In a real Apple I it's part of the connection between the "CPU" area of the motherboard and the "Terminal" area of the motherboard; this signal, specifically, goes to a 74174 chip that is part of a (to me!) extremely complex circuit that is purported to mange carriage returns. Theoretically, for the RC6502, it goes to an Arduino Nano that operates as a terminal emulator. I am not planning to involve the Arduino in my build, however.
There's a pin-header for all the terminal signals so that you can (e.g.) hook up a real Apple I keyboard or replica of such if you happen to have one.
GARTHWILSON wrote:
You won't find any electrolytic capacitors (or any other polarized types either for that matter) in 10nF (.01µF). I suspect whoever drew it got lazy and just grabbed that library component instead of looking for the right one. Even if it really were polarized, it suggests that the inverter's output would never be high when PB7 is low.
OK that makes some sense! Thanks!
I found this explanation at
SB-Projects:
Quote:
Acknowledge Circuit
The clipping above shows the acknowledge circuitry. Its purpose is to signal the acceptance of the character by the terminal to the software. You won't find the circuit as it is drawn here in the original documentation. The left half of it is on the processor sheet, while the right half is on the terminal sheet. Both halves are interconnected by the signals DA and RDA.
Writing a character to the PIA's terminal output automatically clears the output CB2. This will make PB7 high, signaling to the software that it is no longer allowed to write new data to the output. Once this signal is clocked into C7 it is combined with the CURSOR signal. This combined signal is then also combined with the 2 most significant bits of the printed ASCII character. Only when at least one of these two bits is "1" AND the CURS signal is "1" the WRITE signal is asserted. This prevents CTRL characters from being written to the screen, which would be meaningless because the character ROM can not display CTRL characters.
When the CURS signal becomes active the one shot generator B3 is triggered to generate a 3.5µs pulse to the CB1 input of the PIA, which will effectively clear the status of CB2. From then on the software is free to write a new character to the terminal again.
leepivonka wrote:
PB7 is programmed to be an input by WozMon. It is high when data is available for the terminal.
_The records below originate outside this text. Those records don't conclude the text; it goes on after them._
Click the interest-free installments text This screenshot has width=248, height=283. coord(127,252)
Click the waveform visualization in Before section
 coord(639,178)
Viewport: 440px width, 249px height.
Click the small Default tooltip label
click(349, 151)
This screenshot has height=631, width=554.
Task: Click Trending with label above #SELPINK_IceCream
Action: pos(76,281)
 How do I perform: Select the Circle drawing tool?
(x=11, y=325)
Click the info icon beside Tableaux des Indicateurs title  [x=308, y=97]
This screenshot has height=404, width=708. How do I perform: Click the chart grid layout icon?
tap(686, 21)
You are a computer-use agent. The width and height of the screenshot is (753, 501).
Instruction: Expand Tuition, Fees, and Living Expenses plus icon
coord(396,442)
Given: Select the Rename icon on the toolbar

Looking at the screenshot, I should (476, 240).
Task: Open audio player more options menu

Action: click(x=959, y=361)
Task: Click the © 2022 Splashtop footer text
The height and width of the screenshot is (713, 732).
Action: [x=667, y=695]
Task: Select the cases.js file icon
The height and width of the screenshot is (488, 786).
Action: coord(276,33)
CB2 is programmed to be a handshaking line by WozMon. It is low after PB is written, high after CB1 goes low.
The capacitor is intended to keep the output from hanging forever if the CB1 ack doesn't come; but I haven't found the pulldown on OUT_DA yet.
This clears up my confusion about tying the lines together... I was imagining PB7 to be an output pin, because of how the RC6502 schematic is drawn - confusingly! It is in fact the CB2 output that feeds both the PB7 input *and* is the OUT_DA signal. Woof! Thanks for pointing me in the right direction, guys!